The data stream now ingests your website data into an unstructured data lake object, and maps it to an unstructured data model object (UDMO). From this UDMO, a search index is created which can now be used to ground AI-generated responses. Use the Monitoring Guidelines for tips on how to track your connector’s ingestion progress.

Instead of manually listing every URL you want to include in the ingestion, you can use a regular expression (regex) that includes URLs with specific text or structure patterns.

  • For URLs containing the text “support-content”, use the regular expression .*support-content.*. This includes any URLs containing the specified text, regardless of what comes before or after it.
  • For URLs containing the path “/support/content/”, use the regular expression .*\/support\/content\/.*. This includes any URLs containing the specified path, regardless of what comes before or after it.

After you create the UDLO, you have the option to edit the settings. Each connector has different settings available.

  1. From the Data Cloud App in the App Launcher, click Data Stream.
  2. Find the row which has the Web Content Sitemap data stream.
  3. At the end of the row, expand the menu and click Edit.
  4. Change any of the available settings. See the list below.
  5. Save your changes.

For this connector, you can edit the following settings.

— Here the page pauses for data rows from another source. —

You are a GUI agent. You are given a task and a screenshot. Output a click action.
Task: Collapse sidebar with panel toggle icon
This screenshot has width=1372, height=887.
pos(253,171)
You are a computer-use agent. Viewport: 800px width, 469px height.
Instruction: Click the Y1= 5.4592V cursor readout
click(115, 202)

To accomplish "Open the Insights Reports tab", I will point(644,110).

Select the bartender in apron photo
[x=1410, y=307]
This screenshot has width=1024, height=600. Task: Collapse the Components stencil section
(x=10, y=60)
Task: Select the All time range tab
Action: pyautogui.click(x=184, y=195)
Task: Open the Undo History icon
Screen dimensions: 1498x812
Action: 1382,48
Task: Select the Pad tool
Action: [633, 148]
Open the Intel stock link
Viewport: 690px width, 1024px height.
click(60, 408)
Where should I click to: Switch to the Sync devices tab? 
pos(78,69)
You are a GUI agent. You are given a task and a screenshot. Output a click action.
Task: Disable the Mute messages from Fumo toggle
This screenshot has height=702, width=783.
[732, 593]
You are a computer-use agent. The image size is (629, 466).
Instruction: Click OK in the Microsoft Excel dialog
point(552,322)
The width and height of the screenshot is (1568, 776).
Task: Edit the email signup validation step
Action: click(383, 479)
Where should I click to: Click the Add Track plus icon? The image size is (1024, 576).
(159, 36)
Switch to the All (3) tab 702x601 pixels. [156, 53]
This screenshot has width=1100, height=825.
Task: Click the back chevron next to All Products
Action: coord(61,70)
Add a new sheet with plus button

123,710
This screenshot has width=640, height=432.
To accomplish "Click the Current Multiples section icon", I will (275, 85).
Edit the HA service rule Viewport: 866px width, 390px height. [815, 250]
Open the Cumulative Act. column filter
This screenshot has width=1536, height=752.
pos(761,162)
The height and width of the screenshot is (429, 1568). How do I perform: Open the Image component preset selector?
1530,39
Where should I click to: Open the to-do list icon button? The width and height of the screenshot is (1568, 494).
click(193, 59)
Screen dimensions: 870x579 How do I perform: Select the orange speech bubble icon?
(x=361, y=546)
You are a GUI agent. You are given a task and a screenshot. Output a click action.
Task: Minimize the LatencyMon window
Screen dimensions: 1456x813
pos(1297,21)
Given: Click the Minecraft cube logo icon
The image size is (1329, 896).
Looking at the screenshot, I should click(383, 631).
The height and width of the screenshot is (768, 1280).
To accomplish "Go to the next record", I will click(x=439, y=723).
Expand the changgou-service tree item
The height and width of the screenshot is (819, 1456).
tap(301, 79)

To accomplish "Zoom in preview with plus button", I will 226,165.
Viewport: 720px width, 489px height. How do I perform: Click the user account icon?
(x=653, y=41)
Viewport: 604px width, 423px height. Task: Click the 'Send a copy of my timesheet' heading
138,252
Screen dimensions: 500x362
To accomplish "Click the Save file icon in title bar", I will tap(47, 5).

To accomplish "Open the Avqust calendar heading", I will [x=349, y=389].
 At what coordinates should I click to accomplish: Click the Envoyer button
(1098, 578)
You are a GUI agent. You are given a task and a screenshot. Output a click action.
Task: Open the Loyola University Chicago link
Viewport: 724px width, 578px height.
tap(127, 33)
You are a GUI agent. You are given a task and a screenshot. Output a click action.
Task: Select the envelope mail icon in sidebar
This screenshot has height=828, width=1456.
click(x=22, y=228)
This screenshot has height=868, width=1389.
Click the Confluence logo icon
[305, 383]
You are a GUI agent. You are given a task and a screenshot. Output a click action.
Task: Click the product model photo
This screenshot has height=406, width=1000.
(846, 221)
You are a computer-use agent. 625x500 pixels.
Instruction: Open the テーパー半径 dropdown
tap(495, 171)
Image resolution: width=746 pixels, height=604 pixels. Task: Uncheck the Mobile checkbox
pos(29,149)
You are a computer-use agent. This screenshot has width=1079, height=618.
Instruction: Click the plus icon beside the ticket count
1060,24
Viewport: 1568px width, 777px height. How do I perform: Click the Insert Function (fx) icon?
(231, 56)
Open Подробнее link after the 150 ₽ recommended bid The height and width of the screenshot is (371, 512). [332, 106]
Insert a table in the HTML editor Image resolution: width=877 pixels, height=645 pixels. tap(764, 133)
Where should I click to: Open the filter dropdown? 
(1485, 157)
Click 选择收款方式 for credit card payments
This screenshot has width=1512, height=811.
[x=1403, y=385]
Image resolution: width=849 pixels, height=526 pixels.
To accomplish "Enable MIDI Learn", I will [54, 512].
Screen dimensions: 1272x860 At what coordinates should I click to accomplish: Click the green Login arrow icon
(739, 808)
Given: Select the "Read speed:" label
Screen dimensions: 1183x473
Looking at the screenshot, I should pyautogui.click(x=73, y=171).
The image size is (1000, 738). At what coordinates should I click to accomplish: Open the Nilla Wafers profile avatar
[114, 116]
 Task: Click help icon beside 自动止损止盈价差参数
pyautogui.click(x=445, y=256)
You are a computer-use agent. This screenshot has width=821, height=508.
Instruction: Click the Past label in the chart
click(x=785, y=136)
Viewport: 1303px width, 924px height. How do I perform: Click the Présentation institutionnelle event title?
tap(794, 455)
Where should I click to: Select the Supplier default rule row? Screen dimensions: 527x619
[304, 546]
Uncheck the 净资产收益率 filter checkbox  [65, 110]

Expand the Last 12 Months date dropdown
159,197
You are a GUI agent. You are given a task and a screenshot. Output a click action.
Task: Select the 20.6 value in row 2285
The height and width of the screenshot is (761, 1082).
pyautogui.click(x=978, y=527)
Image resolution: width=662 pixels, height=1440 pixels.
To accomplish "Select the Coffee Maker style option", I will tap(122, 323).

  • Data Stream Name: Choose a different name (see step 10 above).
  • Refresh Mode: This connector only uses Upsert. There is no need to change it.
  • Included Web Pages: Enter a different regular expression (see step 6 above).
  • Included Page Element: Enter a different jQuery Selector (see step 6 above).
  • Ingest Data from External Domains: Select to include content that is linked from the site you are crawling or remove to not include this content (see step 6 above).
  • Included Website URL Paths: Choose a different option (see step 6 above).
  • Remove URL Parameters: Select to remove the query parameter when performing a clean link (see step 6 above).
  • Page Elements: Select different HTML elements (see step 8 above).
  • Schedule: Set the time interval for refresh.
  • Refresh Immediately: Start refresh now.